▶ [Extracted information]
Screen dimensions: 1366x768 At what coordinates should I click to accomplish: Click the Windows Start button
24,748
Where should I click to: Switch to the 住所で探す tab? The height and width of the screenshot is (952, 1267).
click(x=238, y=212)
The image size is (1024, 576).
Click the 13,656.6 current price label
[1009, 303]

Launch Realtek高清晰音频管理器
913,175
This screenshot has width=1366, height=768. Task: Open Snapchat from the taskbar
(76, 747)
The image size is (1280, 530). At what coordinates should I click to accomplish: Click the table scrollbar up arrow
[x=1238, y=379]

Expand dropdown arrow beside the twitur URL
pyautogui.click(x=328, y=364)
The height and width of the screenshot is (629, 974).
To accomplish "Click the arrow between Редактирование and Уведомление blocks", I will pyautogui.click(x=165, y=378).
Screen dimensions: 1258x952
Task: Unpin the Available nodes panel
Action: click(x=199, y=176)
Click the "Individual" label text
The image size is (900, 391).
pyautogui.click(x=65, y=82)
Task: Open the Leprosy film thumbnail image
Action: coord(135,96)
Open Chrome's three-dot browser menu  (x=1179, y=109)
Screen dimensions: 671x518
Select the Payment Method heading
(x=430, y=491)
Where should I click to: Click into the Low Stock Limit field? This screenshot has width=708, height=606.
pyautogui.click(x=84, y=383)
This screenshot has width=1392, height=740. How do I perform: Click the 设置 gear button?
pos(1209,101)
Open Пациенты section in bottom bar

▶ [The problem]
Having read the entries above, set each one down again exactly.

▶ [Response to the exercise]
Screen dimensions: 1366x768 At what coordinates should I click to accomplish: Click the Windows Start button
24,748
Where should I click to: Switch to the 住所で探す tab? The height and width of the screenshot is (952, 1267).
click(x=238, y=212)
The image size is (1024, 576).
Click the 13,656.6 current price label
[1009, 303]

Launch Realtek高清晰音频管理器
913,175
This screenshot has width=1366, height=768. Task: Open Snapchat from the taskbar
(76, 747)
The image size is (1280, 530). At what coordinates should I click to accomplish: Click the table scrollbar up arrow
[x=1238, y=379]

Expand dropdown arrow beside the twitur URL
pyautogui.click(x=328, y=364)
The height and width of the screenshot is (629, 974).
To accomplish "Click the arrow between Редактирование and Уведомление blocks", I will pyautogui.click(x=165, y=378).
Screen dimensions: 1258x952
Task: Unpin the Available nodes panel
Action: click(x=199, y=176)
Click the "Individual" label text
The image size is (900, 391).
pyautogui.click(x=65, y=82)
Task: Open the Leprosy film thumbnail image
Action: coord(135,96)
Open Chrome's three-dot browser menu  (x=1179, y=109)
Screen dimensions: 671x518
Select the Payment Method heading
(x=430, y=491)
Where should I click to: Click into the Low Stock Limit field? This screenshot has width=708, height=606.
pyautogui.click(x=84, y=383)
This screenshot has width=1392, height=740. How do I perform: Click the 设置 gear button?
pos(1209,101)
Open Пациенты section in bottom bar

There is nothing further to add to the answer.